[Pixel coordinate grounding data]
%%

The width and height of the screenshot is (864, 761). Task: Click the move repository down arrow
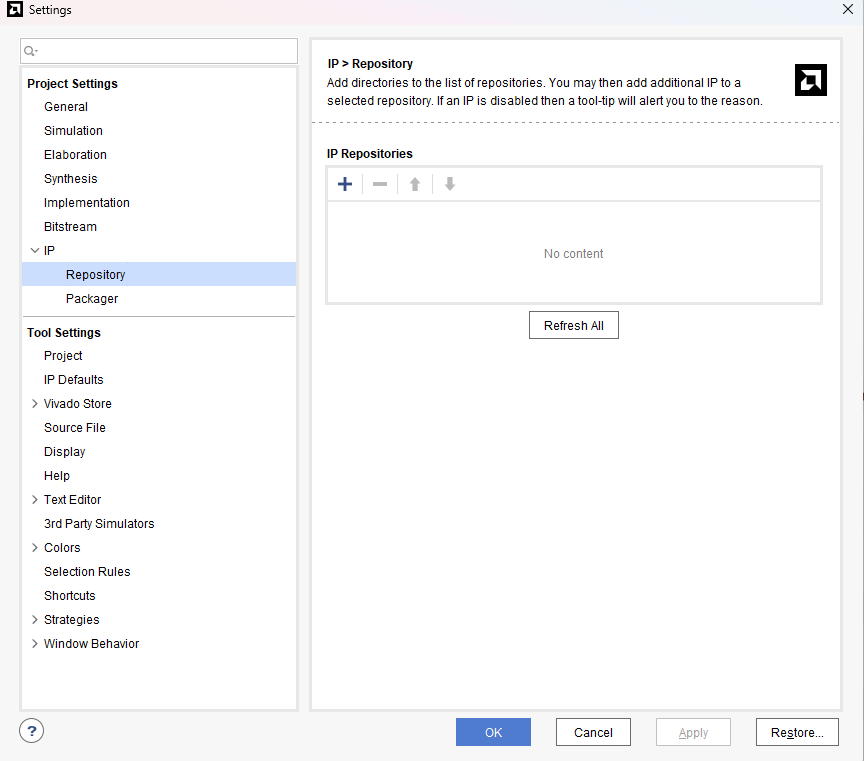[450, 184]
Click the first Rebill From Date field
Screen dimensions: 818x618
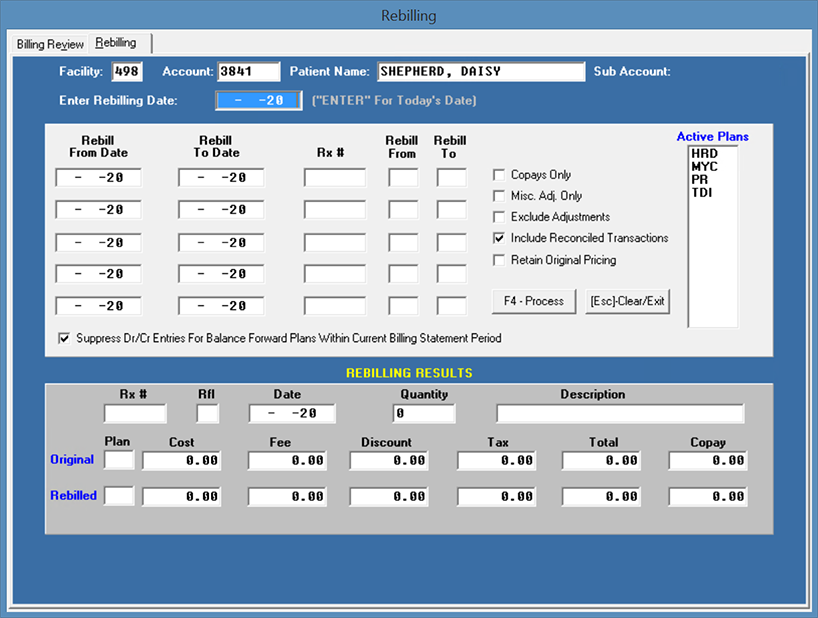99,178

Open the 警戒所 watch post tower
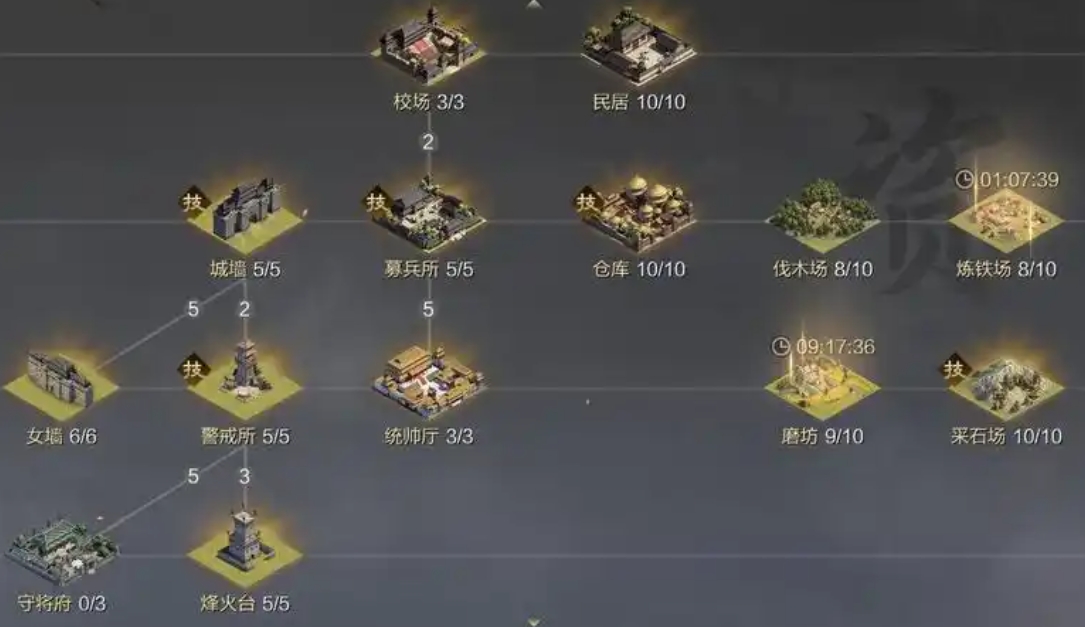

%%

■ What the task requires ■
Please give an exact copy of the lines from the line containing "Screen dimensions: 818x618" through the end of the records above, pictures excluded.

■ Answer for the task ■
Screen dimensions: 818x618
99,178

Open the 警戒所 watch post tower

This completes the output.